**Exercise details**
The full set of entries below should be transcribed exactly.

**Input material**
= Beginning of Section =

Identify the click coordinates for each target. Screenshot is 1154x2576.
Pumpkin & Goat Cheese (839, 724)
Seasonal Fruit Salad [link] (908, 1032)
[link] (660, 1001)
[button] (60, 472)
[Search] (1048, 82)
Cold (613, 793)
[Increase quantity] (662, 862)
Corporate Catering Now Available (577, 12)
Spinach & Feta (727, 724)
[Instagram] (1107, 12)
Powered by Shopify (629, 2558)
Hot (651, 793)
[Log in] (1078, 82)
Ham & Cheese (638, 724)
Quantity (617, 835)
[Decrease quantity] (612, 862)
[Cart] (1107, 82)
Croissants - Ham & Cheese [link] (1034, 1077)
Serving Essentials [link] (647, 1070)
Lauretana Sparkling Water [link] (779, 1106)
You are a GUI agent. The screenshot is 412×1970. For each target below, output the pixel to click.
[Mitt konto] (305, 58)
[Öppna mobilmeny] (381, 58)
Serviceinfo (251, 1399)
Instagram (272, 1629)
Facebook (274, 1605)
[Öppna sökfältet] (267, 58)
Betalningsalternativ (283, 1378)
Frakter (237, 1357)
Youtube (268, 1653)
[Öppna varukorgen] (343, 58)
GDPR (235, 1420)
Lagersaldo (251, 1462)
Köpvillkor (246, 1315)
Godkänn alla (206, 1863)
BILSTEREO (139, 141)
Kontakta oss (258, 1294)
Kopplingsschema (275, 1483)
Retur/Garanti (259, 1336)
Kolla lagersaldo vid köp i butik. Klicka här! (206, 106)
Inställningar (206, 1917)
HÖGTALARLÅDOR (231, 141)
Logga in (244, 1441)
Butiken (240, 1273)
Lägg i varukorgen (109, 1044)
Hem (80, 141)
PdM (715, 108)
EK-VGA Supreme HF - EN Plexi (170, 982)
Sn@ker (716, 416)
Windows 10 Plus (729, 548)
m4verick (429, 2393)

= End of Section =

**Solution to this task**
Identify the click coordinates for each target. Screenshot is 1154x2576.
Pumpkin & Goat Cheese (839, 724)
Seasonal Fruit Salad [link] (908, 1032)
[link] (660, 1001)
[button] (60, 472)
[Search] (1048, 82)
Cold (613, 793)
[Increase quantity] (662, 862)
Corporate Catering Now Available (577, 12)
Spinach & Feta (727, 724)
[Instagram] (1107, 12)
Powered by Shopify (629, 2558)
Hot (651, 793)
[Log in] (1078, 82)
Ham & Cheese (638, 724)
Quantity (617, 835)
[Decrease quantity] (612, 862)
[Cart] (1107, 82)
Croissants - Ham & Cheese [link] (1034, 1077)
Serving Essentials [link] (647, 1070)
Lauretana Sparkling Water [link] (779, 1106)
You are a GUI agent. The screenshot is 412×1970. For each target below, output the pixel to click.
[Mitt konto] (305, 58)
[Öppna mobilmeny] (381, 58)
Serviceinfo (251, 1399)
Instagram (272, 1629)
Facebook (274, 1605)
[Öppna sökfältet] (267, 58)
Betalningsalternativ (283, 1378)
Frakter (237, 1357)
Youtube (268, 1653)
[Öppna varukorgen] (343, 58)
GDPR (235, 1420)
Lagersaldo (251, 1462)
Köpvillkor (246, 1315)
Godkänn alla (206, 1863)
BILSTEREO (139, 141)
Kontakta oss (258, 1294)
Kopplingsschema (275, 1483)
Retur/Garanti (259, 1336)
Kolla lagersaldo vid köp i butik. Klicka här! (206, 106)
Inställningar (206, 1917)
HÖGTALARLÅDOR (231, 141)
Logga in (244, 1441)
Butiken (240, 1273)
Lägg i varukorgen (109, 1044)
Hem (80, 141)
PdM (715, 108)
EK-VGA Supreme HF - EN Plexi (170, 982)
Sn@ker (716, 416)
Windows 10 Plus (729, 548)
m4verick (429, 2393)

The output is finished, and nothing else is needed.